5話:アバターネーム(⑤)


 仁の時間が動き出したのだ! ということは、僕たちはこの場でしておくべき会話を終えることができたのだろうか。


 僕は思わず後ずさる。と、銀髪の殺人鬼が先に口を開いた。


「待ちくたびれたよぉ、『ひょう』」


「ええ、お待たせしました」


 ひょうは変わらない調子で返事をする。長い前髪で片目を隠した男は、はあ、はあ、と舌を垂らして僕たちの方を見ている。


 その一連の動きには何の違和感もなく、やはり本当に、僕たちが会話を終えるまで、彼の時間は止まっていたんだと察した。まるで彼はさっきからずっとそうしていたかのように、肩で息をし、顔にはニタリと笑みを浮かべ、のっそりと、こちらへと近付いてくる。


 と、黒いタンクトップからむき出しの腕が、腰のあたりから「何か」を取り出す。僕はすぐにそれが「何か」わかった。刃渡り十五センチほどの、銀のナイフだ。


「! ひょう!」


「……そのナイフ、どこで手に入れたのですか?」


 思わず喉の奥から「え、」と声が出る。


 ひょうの予想外の質問に、僕だけが驚いていた。対して仁は「これぇ?」と言うと、それを掲げてぎらりと日光に反射させた。


「よく気付いたねぇ。そうだよぉ、これは前とは違うナイフ。前のはお前に奪われちゃったからぁ、新しいのを使ってるんだぁ」


 仁はうっとりとした表情でナイフの曲線をなぞる。じっと目を凝らしても、僕には以前彼が持っていたナイフと今持っているナイフが別のものか、まったくわからない。真正面から男を見据えるひょうはぴくりとも表情を動かさず、世間話のような口調で会話を続ける。


「左様でございますか。……では、どちらで入手したのでしょうか」


「どこだろうねえ。気付いたら握ってたんだもの」


「あら、それは不思議ですね。では、一体どうして仁様は――」


 再び、突風が屋上に吹きつける。思わず両目をつぶった瞬間、ダンダンダンッ! とコンクリートが打ち鳴った。


「っ⁉ ひょう!」


 叫びながら瞼をこじ開けると、開けた視界にひょうの背が映る。少し離れたところで銀色の竿を構えるひょうへ、ナイフを携え仁が突進してくる!


「危ない‼」


 振りかぶった仁の腕が切り裂くより先にひょうはその身をかわす。そして竿の長さを利用し間合いを取る。ひょうの動きは軽やかで無駄がない。

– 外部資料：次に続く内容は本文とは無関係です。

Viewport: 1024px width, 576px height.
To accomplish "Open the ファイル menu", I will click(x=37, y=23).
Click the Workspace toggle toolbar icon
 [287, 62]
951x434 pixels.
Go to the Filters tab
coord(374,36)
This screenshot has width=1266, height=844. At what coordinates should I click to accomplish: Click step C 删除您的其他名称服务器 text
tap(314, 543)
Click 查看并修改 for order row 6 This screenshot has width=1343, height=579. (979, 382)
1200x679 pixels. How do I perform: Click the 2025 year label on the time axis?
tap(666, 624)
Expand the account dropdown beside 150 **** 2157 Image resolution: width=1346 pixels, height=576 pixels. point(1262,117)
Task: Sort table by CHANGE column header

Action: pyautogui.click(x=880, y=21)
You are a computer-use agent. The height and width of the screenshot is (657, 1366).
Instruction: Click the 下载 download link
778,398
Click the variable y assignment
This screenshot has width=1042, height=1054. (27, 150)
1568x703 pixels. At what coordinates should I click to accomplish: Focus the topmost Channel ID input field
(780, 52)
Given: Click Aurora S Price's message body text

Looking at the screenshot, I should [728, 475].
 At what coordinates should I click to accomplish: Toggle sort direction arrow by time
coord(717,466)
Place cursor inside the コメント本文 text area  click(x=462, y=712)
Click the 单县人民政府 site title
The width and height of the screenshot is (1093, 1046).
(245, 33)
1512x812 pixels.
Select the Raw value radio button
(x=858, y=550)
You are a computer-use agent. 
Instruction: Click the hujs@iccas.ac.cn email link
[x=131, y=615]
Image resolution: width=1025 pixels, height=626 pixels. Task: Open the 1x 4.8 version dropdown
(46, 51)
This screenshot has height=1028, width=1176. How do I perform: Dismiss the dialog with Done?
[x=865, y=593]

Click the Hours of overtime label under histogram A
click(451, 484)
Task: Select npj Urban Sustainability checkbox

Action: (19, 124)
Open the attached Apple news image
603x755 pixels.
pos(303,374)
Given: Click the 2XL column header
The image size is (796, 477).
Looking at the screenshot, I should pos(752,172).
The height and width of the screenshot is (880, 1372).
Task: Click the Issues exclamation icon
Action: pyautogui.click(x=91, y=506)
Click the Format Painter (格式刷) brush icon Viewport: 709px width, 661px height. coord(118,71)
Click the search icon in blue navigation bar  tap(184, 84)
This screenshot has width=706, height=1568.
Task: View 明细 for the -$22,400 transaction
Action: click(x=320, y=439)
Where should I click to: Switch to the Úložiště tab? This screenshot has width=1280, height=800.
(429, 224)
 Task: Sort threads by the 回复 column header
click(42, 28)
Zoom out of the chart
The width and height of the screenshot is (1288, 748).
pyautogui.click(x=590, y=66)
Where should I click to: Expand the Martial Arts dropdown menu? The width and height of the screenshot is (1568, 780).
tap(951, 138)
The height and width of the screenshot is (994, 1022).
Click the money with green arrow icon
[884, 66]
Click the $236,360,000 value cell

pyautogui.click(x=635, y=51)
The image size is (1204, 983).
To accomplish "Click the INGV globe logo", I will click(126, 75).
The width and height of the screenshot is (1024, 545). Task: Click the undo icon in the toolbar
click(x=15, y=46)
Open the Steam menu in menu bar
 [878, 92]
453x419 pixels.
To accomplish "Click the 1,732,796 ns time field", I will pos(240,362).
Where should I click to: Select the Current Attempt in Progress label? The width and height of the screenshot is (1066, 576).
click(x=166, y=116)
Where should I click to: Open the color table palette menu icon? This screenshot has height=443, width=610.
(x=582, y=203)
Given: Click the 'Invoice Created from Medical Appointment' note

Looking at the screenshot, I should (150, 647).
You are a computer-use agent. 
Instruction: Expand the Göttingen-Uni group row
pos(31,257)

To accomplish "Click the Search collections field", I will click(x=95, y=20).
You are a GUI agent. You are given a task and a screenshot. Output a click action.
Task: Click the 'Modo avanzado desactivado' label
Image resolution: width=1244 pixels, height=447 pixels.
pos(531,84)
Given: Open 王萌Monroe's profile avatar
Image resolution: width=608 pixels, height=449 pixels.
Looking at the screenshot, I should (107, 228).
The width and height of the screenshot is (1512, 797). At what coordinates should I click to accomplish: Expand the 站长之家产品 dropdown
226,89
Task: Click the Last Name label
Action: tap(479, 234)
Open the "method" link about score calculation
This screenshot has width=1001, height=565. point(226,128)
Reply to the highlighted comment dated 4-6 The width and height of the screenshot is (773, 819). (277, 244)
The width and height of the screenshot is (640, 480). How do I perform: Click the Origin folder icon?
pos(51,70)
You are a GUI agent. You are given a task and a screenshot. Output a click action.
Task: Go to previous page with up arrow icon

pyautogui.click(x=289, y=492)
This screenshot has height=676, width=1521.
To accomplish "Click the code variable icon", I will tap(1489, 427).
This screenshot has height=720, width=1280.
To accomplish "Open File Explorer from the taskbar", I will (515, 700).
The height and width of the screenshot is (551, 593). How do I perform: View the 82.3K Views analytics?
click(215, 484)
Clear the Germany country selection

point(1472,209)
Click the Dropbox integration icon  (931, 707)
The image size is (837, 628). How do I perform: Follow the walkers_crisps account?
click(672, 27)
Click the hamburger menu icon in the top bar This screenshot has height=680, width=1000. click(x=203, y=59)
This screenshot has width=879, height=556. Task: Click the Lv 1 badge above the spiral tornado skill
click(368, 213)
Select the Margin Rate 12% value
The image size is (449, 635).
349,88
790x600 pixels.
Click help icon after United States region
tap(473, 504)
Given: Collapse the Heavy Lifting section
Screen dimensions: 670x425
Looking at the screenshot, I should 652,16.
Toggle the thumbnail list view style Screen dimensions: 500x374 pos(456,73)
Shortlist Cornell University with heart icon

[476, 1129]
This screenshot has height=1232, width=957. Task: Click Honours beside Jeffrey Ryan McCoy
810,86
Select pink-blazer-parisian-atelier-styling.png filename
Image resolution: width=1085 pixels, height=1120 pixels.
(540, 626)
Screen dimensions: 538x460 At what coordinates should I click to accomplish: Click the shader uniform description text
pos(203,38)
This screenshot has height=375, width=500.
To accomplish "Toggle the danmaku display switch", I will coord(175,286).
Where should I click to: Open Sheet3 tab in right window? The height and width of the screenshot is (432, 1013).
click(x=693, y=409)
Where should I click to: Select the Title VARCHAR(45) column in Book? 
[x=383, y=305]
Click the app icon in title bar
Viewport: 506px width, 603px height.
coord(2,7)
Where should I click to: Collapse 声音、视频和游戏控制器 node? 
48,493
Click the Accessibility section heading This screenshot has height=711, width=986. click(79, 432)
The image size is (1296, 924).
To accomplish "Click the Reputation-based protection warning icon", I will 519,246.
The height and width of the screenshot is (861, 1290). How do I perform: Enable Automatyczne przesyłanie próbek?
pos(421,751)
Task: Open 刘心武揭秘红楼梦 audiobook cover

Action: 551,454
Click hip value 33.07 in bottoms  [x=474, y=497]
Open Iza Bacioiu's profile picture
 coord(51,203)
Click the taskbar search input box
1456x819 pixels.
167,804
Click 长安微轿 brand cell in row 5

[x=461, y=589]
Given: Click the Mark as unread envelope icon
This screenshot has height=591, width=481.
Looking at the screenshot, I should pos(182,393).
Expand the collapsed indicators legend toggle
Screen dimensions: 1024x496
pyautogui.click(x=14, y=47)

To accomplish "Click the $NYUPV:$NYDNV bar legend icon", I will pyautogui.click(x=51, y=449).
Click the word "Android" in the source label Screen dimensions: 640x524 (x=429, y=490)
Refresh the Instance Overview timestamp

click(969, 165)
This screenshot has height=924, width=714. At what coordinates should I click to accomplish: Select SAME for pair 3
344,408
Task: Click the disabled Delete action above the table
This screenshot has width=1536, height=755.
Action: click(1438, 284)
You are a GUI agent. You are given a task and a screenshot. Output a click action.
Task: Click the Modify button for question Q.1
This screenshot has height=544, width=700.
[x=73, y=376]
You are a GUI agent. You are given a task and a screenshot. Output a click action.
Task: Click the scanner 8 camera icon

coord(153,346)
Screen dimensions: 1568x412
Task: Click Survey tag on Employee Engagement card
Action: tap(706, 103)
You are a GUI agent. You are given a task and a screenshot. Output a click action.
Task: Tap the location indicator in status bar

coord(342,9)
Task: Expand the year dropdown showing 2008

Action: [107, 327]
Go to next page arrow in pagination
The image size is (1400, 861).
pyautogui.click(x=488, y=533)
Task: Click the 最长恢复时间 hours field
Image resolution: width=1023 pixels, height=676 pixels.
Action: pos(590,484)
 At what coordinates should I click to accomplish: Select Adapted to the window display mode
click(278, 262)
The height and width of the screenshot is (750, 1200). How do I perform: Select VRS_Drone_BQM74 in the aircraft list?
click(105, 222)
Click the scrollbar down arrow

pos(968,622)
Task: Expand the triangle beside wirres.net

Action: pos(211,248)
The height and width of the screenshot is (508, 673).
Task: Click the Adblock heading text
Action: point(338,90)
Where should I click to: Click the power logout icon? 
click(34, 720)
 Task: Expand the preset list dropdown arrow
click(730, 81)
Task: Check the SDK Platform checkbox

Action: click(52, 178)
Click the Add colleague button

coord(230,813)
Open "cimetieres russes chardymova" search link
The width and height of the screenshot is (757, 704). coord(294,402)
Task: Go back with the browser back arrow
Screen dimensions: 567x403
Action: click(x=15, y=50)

 しかし仁も体勢を整えると、さらに素早い動作で踏み込みひょうへとナイフを繰り出す。仁が力任せに振り回すたびにブンッ、ブンッと空気を切り裂く恐ろしい音がするが、対してひょうは長い棒を携えているにもかかわらず、舞うようにそれらすべてをかわしている。


 攻撃が当たらないことに苛立ち始めたのか、仁の顔がみるみる歪んでいく。そしてナイフはより素早く、力任せに突かれる。


 と、攻撃をかわすことに専念してていたひょうが、スニーカーで地面を踏みしめる。ザッ! と両脚を肩幅に広げ同時に銀色の棍棒の両端を握り、ガードするようにガッチリと構える。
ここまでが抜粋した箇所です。